About $2.5 million of the $11 million project came from grants from the state’s Water Quality Improvement Fund. That money usually helps to fund BNR upgrades at plants, so officials want the Sheaffer facility — on average — to discharge no more nutrients than what would have reached the river if a conventional wastewater treatment plant with BNR had been built.
“If they are successful in land applying the entire effluent, there is basically no discharge to the river in terms of nutrient loads,” said John Kennedy, of the Virginia Department of Environmental Quality. “If they discharge all the treated effluent, it would probably be a reduction from previous values, but it wouldn’t be as high as we expected if all those old plants were actually operating BNR.”
Similar systems have been used to handle wastewater, but they typically are much smaller in size, serving only an apartment complex or a ski resort. The Shenandoah spray irrigation system is the largest in the region, and the second largest in the country.
State officials, who took nearly two years in crafting a permit for the facility, are concerned that water and nutrients be placed at no greater rate than is needed by the crops so that the treated water is actually used for land application — not land disposal. “We don’t think land disposal is the answer for anything,” said Dwight Sours, senior environmental engineer with DEQ’s Valley Office, who wrote the permit.
As a result, he said 530 acres of farmland may not be enough to prevent a discharge into the river. “I’m anticipating that they are going to be discharging half the time, and land applying half the time,” Sours said.

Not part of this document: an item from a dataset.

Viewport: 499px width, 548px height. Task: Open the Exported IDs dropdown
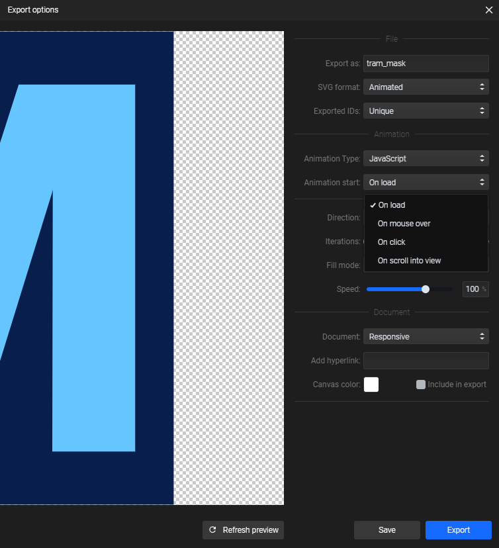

Still, he said the plant is a potential environmental plus — if it can avoid discharges without affecting groundwater. “We’re interested in seeing what happens, ourselves,” Sours said. “I don’t have a problem with the system being built. I’m glad to see these four dischargers taken off line. Some of them were quite old.”
Johnson, of Sheaffer International, said he believes the system will avoid discharges the “vast majority” of the time, and that groundwater will be protected as well. “We are spoonfeeding those nutrients to it.” He said the facility’s 120-day storage capacity should help it get through most wet and dry spells.
Johnson said he hopes the system will be adopted by other communities as well, arguing that it makes more sense to recycle treated water over a dispersed area than to discharge a massive amount out a single pipe. “Instead of using infrastructure to carry it to a central point, take it all and pipe it out and recycle it on the land.”